However, China’s huge success in winning awards — coupled with growing evidence of the government’s deep pockets — has inspired some fiery criticism, including from Jack Chow, a former first assistant director-general of the WHO, who helped create the Global Fund.
Chow, now a professor at Carnegie Mellon University, has said that the Chinese Ministry of Health seeks aid only because the Chinese government chooses instead to lavish funds on “hard power” agencies or to invest it in other sectors.
“China’s persistent appetite threatens to undermine the entire premise behind the Global Fund,” he wrote in the July issue of Foreign Policy.
At a time when the fund is struggling for contributions, he wrote: “Donors will grow even more reluctant if they realize that substantial funds are being awarded to a country that can more than pay for its own health programs.”
China’s contributions to the fund amount to only US$16 million, compared with US$5.5 billion from the US, the leading donor, he wrote. Fund officials have been reviewing the question of eligibility criteria and lower-than-expected donations are now forcing them to be more selective about recipients.
Some fund officials suggest that China is not expected to apply for major new grants. Nonetheless, fund officials insist the controversy over eligibility criteria had no bearing on the fund’s decision to hold up payments.
The problems between the fund and China turned serious late last year after audits revealed that China had failed to give 35 percent of a US$283 million AIDS grant to community-based organizations, as it had pledged. The grant focused on community-based HIV treatment and prevention, especially focusing on drug users and prostitutes.
According to a report by a non-government group called Global Fund Watch, China actually allocated less than 11 percent to non-governmental organizations (NGOs). An external audit found that community groups appeared to be left out of strategy sessions.
Chinese officials countered that many civil society groups could not be trusted to properly spend the Global Fund’s money and that government agencies were more trustworthy, sources said. However, in interviews last week, activists challenged that view.
One, Chang Kun (常坤), said that government officials or “official NGOs” created by the government routinely pocketed more than half the grant funds.

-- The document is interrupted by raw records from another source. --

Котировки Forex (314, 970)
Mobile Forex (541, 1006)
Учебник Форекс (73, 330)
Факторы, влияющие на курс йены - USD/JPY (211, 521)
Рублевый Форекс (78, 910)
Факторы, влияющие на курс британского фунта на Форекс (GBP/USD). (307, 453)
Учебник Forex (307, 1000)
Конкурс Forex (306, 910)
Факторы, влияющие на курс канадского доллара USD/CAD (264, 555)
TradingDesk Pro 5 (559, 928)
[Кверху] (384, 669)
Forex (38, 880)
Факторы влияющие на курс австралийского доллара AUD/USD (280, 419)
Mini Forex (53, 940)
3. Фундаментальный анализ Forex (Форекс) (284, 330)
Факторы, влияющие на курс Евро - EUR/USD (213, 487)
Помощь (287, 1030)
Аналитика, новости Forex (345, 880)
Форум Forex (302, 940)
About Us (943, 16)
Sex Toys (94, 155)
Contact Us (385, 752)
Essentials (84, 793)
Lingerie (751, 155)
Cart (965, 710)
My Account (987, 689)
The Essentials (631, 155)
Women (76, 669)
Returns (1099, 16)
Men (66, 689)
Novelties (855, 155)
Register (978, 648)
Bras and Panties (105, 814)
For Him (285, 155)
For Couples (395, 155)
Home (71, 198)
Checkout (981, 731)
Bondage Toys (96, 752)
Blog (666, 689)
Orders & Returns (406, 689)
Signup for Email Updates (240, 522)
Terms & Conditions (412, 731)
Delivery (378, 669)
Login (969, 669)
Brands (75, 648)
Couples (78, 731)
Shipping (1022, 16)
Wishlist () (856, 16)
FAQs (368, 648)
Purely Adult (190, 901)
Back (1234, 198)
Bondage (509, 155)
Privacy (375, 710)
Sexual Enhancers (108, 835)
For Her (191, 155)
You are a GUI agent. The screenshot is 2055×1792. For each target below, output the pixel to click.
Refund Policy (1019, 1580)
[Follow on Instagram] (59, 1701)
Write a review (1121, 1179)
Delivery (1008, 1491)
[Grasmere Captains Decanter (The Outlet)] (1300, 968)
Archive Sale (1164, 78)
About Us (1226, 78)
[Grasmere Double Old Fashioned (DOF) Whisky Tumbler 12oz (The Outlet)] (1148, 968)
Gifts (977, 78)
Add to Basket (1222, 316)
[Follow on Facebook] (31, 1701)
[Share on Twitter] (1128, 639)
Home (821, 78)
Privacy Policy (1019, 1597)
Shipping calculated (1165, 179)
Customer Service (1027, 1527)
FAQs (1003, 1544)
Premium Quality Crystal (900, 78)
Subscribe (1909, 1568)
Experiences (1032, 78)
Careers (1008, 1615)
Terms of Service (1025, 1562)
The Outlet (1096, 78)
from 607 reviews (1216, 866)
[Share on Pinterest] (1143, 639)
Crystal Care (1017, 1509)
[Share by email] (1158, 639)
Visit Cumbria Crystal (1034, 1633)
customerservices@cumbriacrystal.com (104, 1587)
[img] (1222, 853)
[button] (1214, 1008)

He said that an AIDS rights group that he headed in the Xinjiang region had received a grant of roughly US$3,000 in 2005, only to be forced to return it because the government disbanded his group.
“They view our campaigning as troublemaking. They don’t like private NGOs and people taking up organizing roles,” he said. “I have been campaigning for AIDS patients for seven years now and I rarely see people getting any benefits from the Global Fund.”
The Hebei Province director of an AIDS support group, Shen Zhiqi, said that he supported the fund’s decision to withhold funds, because “I really don’t want to see something as well-intentioned as the Global Fund be sucked into the black hole of corruption.”
However, he said he did not endorse totally withdrawing financing because it would hurt grassroots groups.